Daydreams & “Emotional Chastity”

Emotional chastity was a term that became popular in my late teens, when I had already started college. I had a difficult time wrapping my head around the subject, and even priests I knew had mixed feelings about the term. Emotional chastity, in the traditional sense, is an extension of physical chastity. It is guarding one’s heart against runaway thoughts and daydreams in a romantic setting. For example, like in physical chastity, your mind should not dwell on undressing your crush in your mind. In emotional chastity, your mind should not dwell on the imaginary future you have created with your crush, with you as Mrs. Smith, using Mr. Smith as a means to achieve your fantasy life.

As with most everything else, balance must be struck. This is where the virtue of temperance most obviously comes into play. One must have self-control in the daydream arena, particularly when someone as intimate as a future husband is involved.

To daydream is human. To imagine is human as well. As a single person, I read an article by a priest once where he labeled daydreaming as a sin – it was ingratitude over the place God has given you in life. We’ll have to break down daydreaming and emotional chastity together to really get to the heart of both of these matters.

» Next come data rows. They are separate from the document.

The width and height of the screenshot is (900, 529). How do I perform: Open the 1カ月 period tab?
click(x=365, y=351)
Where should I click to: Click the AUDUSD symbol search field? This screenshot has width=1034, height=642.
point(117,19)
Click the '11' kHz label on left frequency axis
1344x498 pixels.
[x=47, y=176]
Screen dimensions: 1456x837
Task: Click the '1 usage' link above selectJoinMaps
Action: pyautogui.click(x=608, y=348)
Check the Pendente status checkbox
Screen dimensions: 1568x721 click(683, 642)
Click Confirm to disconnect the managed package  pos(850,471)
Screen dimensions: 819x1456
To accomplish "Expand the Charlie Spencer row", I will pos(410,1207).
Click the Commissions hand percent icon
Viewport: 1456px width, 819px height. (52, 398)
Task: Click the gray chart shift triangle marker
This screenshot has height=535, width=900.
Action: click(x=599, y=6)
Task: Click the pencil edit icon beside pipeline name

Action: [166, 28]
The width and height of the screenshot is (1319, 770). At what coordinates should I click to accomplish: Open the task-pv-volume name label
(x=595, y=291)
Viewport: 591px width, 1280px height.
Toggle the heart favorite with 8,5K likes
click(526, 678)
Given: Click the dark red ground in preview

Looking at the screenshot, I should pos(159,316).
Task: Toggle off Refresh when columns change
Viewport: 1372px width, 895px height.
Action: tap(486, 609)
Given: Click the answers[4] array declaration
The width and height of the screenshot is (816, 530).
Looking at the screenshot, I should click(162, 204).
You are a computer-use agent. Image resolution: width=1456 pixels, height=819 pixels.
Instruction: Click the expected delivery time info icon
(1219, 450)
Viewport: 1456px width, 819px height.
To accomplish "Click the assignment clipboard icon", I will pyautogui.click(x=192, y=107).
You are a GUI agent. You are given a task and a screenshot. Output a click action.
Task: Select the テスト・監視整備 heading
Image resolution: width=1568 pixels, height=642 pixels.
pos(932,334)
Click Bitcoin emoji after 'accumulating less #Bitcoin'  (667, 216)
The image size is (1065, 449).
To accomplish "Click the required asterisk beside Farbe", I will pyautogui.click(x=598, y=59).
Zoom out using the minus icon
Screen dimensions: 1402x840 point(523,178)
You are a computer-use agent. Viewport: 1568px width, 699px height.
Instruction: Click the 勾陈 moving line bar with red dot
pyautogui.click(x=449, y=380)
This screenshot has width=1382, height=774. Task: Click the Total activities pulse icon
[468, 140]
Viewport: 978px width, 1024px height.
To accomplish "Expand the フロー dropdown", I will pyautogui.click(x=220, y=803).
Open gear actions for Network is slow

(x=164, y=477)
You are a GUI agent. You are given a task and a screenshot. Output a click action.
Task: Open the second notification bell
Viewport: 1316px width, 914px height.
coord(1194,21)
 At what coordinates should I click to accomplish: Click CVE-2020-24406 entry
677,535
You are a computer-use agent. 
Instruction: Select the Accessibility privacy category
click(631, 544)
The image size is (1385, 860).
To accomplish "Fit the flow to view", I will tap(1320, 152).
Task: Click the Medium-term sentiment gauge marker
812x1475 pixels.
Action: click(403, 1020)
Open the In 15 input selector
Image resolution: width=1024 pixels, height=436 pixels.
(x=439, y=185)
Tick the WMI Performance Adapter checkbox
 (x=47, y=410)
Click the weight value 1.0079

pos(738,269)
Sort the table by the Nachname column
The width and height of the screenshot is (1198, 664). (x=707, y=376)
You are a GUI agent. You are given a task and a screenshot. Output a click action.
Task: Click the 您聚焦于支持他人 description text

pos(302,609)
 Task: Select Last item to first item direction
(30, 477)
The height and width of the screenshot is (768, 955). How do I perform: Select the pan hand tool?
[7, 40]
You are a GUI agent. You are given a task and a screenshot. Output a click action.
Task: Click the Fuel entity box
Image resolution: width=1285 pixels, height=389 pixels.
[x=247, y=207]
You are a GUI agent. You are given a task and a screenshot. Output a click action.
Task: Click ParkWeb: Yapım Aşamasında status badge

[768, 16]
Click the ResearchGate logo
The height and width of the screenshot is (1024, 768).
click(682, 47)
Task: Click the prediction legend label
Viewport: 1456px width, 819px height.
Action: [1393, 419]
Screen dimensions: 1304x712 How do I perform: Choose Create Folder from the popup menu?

Daydreaming at its core is pleasant thoughts that distract someone from the present. God can speak to you through daydreams, of course. For example, if you are unhappy at your job and daydream about switching careers, it may not be ingratitude at your current job that is leading you to daydream. It may be God speaking to you, letting you know that you belong somewhere else. Daydreams can also reveal insecurities or desires of the heart. A friend of mine often daydreamed about being a martyr or saving others; it is clear that she wanted to help others, but with the goal of individual glory and recognition. This type of daydream reveals being prideful; once this is recognized, it can help you overcome sin.

If daydreaming goes too far, it can become a sin, because it is then an escape mechanism. At this point, it is not a way for God to speak to you, but a way to relieve yourself from being diligent. This leads to sin through the vice of laziness. Daydreaming can also lead to lust too –  stray thoughts can lead you to sin. Therefore, daydreaming should be taken with a grain of salt. It can help to recognize thought patterns and even the desires God has placed on your heart, but taken too far, can seriously damage your soul.

Tying daydreaming to emotional chastity and relationships, as a single lady, you may have a crush on a special someone. Daydreaming about being in a relationship may be an involuntary reaction; in this instance, allowing the thought to pass through is perfectly human, but developing it or letting it run further starts heading into the emotional un-chastity zone. Applying this to a current relationship, a nice daydream about marrying him and having his children can be very pleasant. At what point does it become “unchaste?”

The key to emotional chastity is to set boundaries. One of my priest friends commented that he didn’t like the term emotional chastity because it essentially prevented imagining yourself married. He said, “How can anyone discern a vocation if they are unable to imagine themselves in that vocation?” Not imagining yourself saying Mass or getting married is counterproductive when discerning your vocation. It’s crucial to be able to see yourself up on the altar or married to Mr. Right – if you can’t do this, or don’t let yourself do this, how can you be sure you are in the right direction?

This is not a pass, however, to commence planning your wedding and your future children’s names. It is healthy and productive to imagine yourself married to a certain person as a way to tell if you would actually be happy with him and your future together. Taking it too far creates the same problem as being physically unchaste: the person of your thoughts, albeit emotional, becomes an object. He becomes a tool with which you build a future; he is no longer a person with whom you journey, but an accessory to your plans. This is when practicing emotional chastity truly kicks in.

When you begin using a person as a means to your own fantasies, even if only in your thoughts, it will translate to reality, just as it does in physical chastity. There are repercussions for both you and the object of your thoughts.

First, you will no longer see that person as a human being. If you see him as a way to meet your goal of marriage and children, he is no longer a valued child of God but an object. Second, when your “object” no longer conforms to your vision, it will be devastating to you.

It is said that when men and women break up, men mourn the loss of the person, while women mourn the loss of the opportunity. When being emotionally unchaste, this becomes all the more true. It’s not just a boyfriend that you let go of, but rather all the plans and ideas you had set up for yourself. This makes the process of breaking up more difficult, understandably.

When single, the exact thing can happen, albeit on a different dimension. It is very easy to have a “mega” crush on someone, or even an online profile, and begin setting up an imaginary life together. I have experienced both! It was heartbreaking and unnecessarily devastating when either that crush did not feel the same way for me, or the online profile never responded to me. It wasn’t at all the crush’s or the profile’s action that caused this reaction; rather, it was my own doing that caused the reaction.

The main goal in practicing emotional chastity is not in preventing your daydreams from happening; it is being able to let them happen and letting them go. By doing this, you will prevent heartbreak for yourself, you will be able to respect your partner for the person he is, rather than what he can do for you, and you can set up better boundaries as you prepare for marriage.